--- Passage to read Enclosed Below ---
Perceptions of Health Insurers Towards Pay-For-Performance as a Cost Control Model for Hospital Services
Graduate School of Business
Doctor of Business Administration (DBA)
Pay-for-performance, Cost-control, Medical Schemes, Hospital Costs, Outcomes
Business | Health and Medical Administration
Moyo, Mandlenkosi, "Perceptions of Health Insurers Towards Pay-For-Performance as a Cost Control Model for Hospital Services" (2021). Doctoral Dissertations and Projects. 2855.
Hospital costs are the most significant portion of health-related costs incurred by non-profit health insurers registered as medical schemes in South Africa. Medical schemes continue to use retrospective reimbursement models for hospitals despite general acknowledgment that these models do not limit hospital costs and utilization. Although medical schemes are interested in implementing alternative reimbursement models, such as pay-for-performance (P4P), they are uncertain about which P4P models they can use to reduce hospital costs, resulting in their inability to make critical changes to their costs from traditional fee-for-service models. This qualitative exploratory multiple case study used 17 open-ended case interviews to explore the perceptions of seven South African medical schemes regarding P4P as a cost-control model. The participants confirmed they were not satisfied with how their current reimbursement models control hospital costs and outcomes. They perceived P4P could result in better cost-control and better-quality outcomes. The participants acknowledged P4P is a complex model with significant implementation barriers, and they were also concerned that hospitals could manipulate the model to their benefit. The participants described the enabling factors that could facilitate their selection of P4P as a cost-control model. The participants recommended a patient-centric P4P model that encompasses five broad principles: (1) Paying for measured outcomes, (2) paying specialists for the coordination of care, (3) rewarding hospitals for excellence by directing patient volumes, (4) measuring patient-reported outcomes, and (5) relegating the hospital’s role to that of a supplier rather than a coordinator of care. The study provided a recommended framework that may assist medical schemes in selecting and implementing P4P models.
--- End of Enclosed Passage to read ---
--- Record set Enclosed Below ---
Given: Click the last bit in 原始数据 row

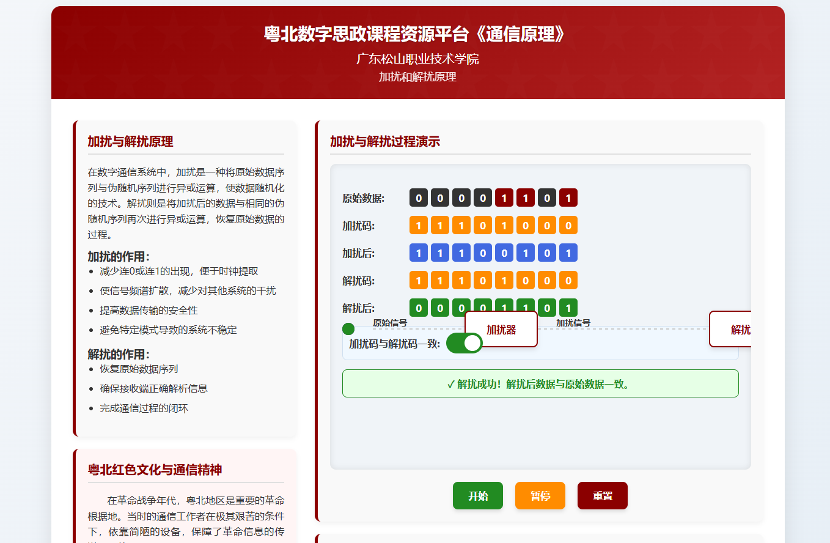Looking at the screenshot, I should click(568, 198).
--- End of Enclosed Record set ---
--- Record set Enclosed Below ---
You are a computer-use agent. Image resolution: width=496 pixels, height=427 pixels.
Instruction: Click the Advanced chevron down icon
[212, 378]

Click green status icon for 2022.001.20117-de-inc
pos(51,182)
--- End of Enclosed Record set ---
--- Record set Enclosed Below ---
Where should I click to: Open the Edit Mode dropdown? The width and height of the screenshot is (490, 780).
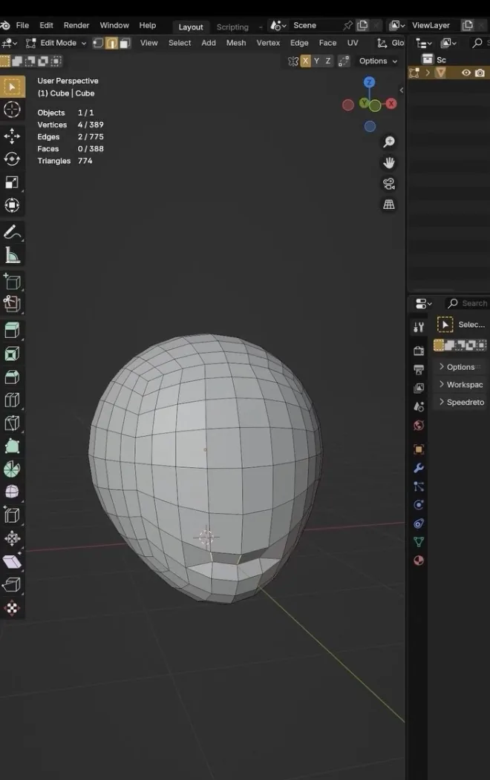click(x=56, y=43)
--- End of Enclosed Record set ---
Things to do |
• 1. Translate this sentence from the pay-for-performance abstract into Spanish: "They perceived P4P could result in better cost-control and better-quality outcomes."
• 2. Return the part of the pay-for-performance abstract that opens with the words containing "Pay-for-performance, Cost-control, Medical" and closes with "and Projects. 2855.".

Solutions per task |
• 1. Percibieron que el P4P podría dar lugar a un mejor control de costos y a resultados de mejor calidad.

• 2.
Pay-for-performance, Cost-control, Medical Schemes, Hospital Costs, Outcomes
Business | Health and Medical Administration
Moyo, Mandlenkosi, "Perceptions of Health Insurers Towards Pay-For-Performance as a Cost Control Model for Hospital Services" (2021). Doctoral Dissertations and Projects. 2855.